## start Data excerpts

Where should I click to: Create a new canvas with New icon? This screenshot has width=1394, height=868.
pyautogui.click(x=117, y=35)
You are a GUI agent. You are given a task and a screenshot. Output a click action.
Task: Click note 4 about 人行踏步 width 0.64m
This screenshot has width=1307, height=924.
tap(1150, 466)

## end Data excerpts
## start Data excerpts

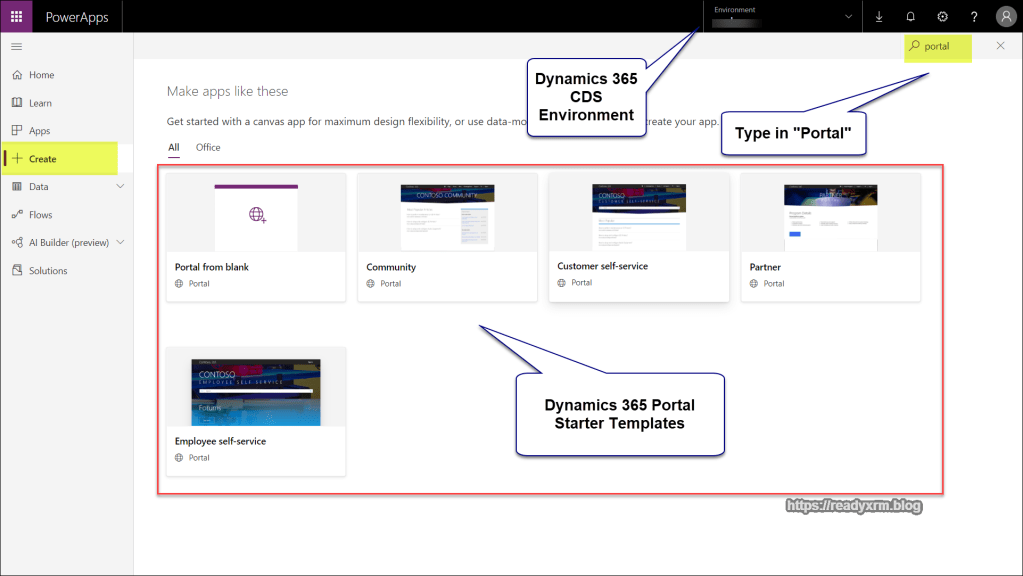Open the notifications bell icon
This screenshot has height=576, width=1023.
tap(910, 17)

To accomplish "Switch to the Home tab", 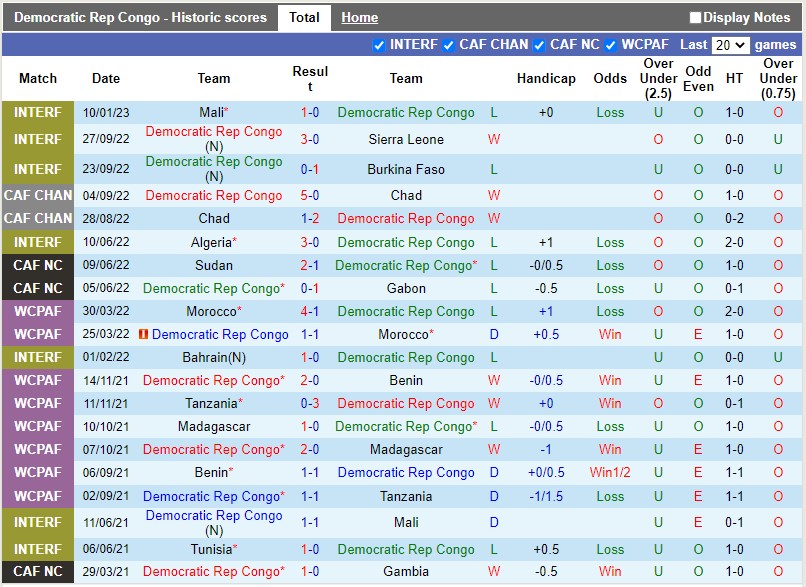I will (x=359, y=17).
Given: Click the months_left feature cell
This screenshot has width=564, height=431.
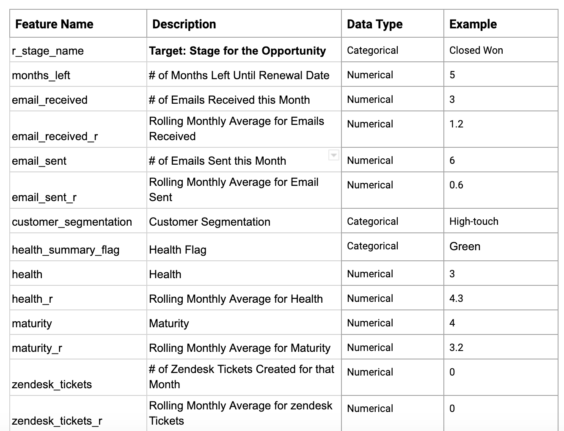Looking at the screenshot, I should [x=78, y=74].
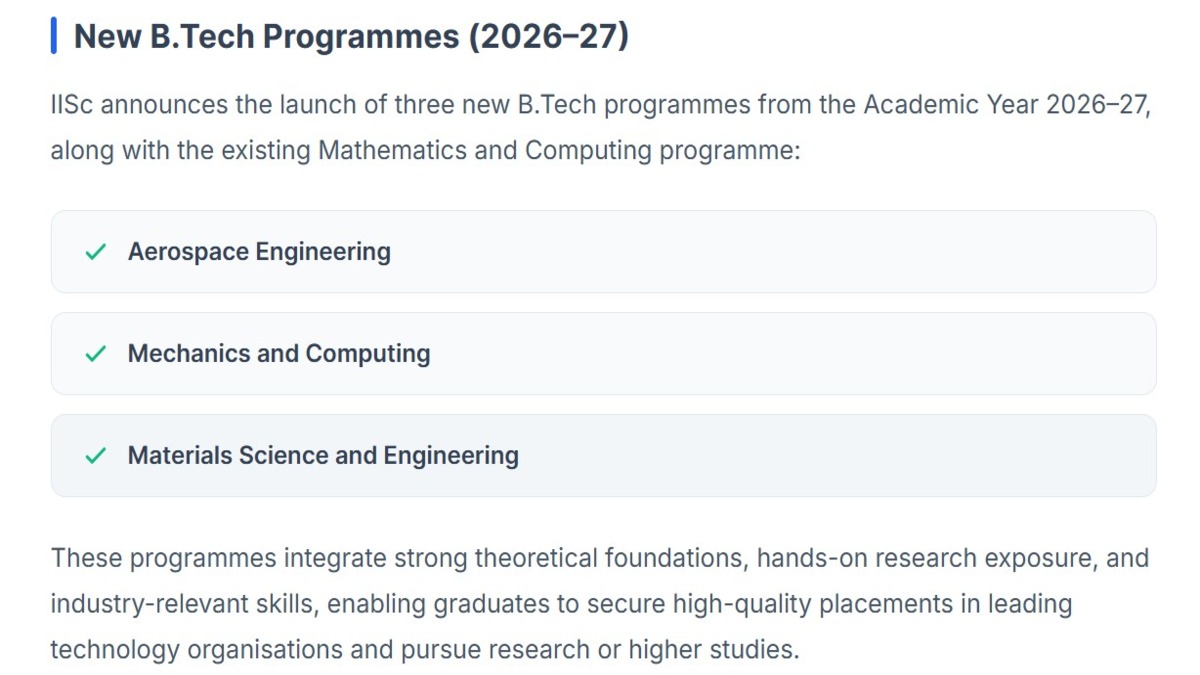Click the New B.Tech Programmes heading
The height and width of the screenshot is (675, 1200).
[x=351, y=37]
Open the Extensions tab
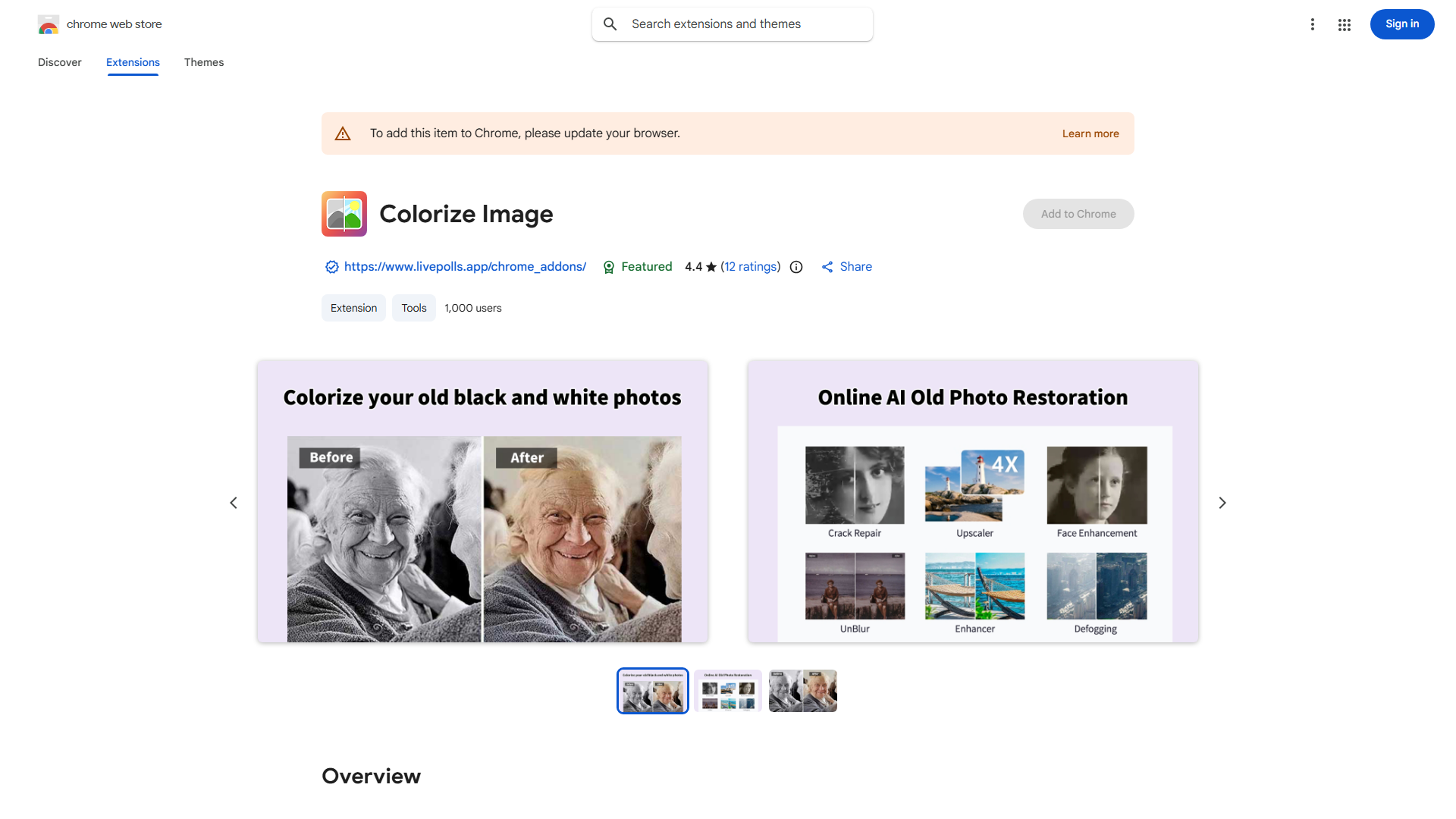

## end Data excerpts
## start Data excerpts

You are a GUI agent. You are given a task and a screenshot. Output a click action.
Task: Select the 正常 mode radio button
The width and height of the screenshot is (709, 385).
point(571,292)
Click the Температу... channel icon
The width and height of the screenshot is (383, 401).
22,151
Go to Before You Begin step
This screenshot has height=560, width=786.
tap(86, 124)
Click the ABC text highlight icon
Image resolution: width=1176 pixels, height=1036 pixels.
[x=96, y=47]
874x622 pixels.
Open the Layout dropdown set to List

## end Data excerpts

> _To be done_: Arrange the entries from the line with "Where should I" to the line with "tap(1150, 466)", both included, as a two-column CSV with the columns instruction and action. Give one row per entry, with its text and its answer each in a single quoted field and line breaks replaced by spaces.

> _Exercise output_:
instruction,action
"Where should I click to: Create a new canvas with New icon? This screenshot has width=1394, height=868.","pyautogui.click(x=117, y=35)"
"You are a GUI agent. You are given a task and a screenshot. Output a click action. Task: Click note 4 about 人行踏步 width 0.64m This screenshot has width=1307, height=924.","tap(1150, 466)"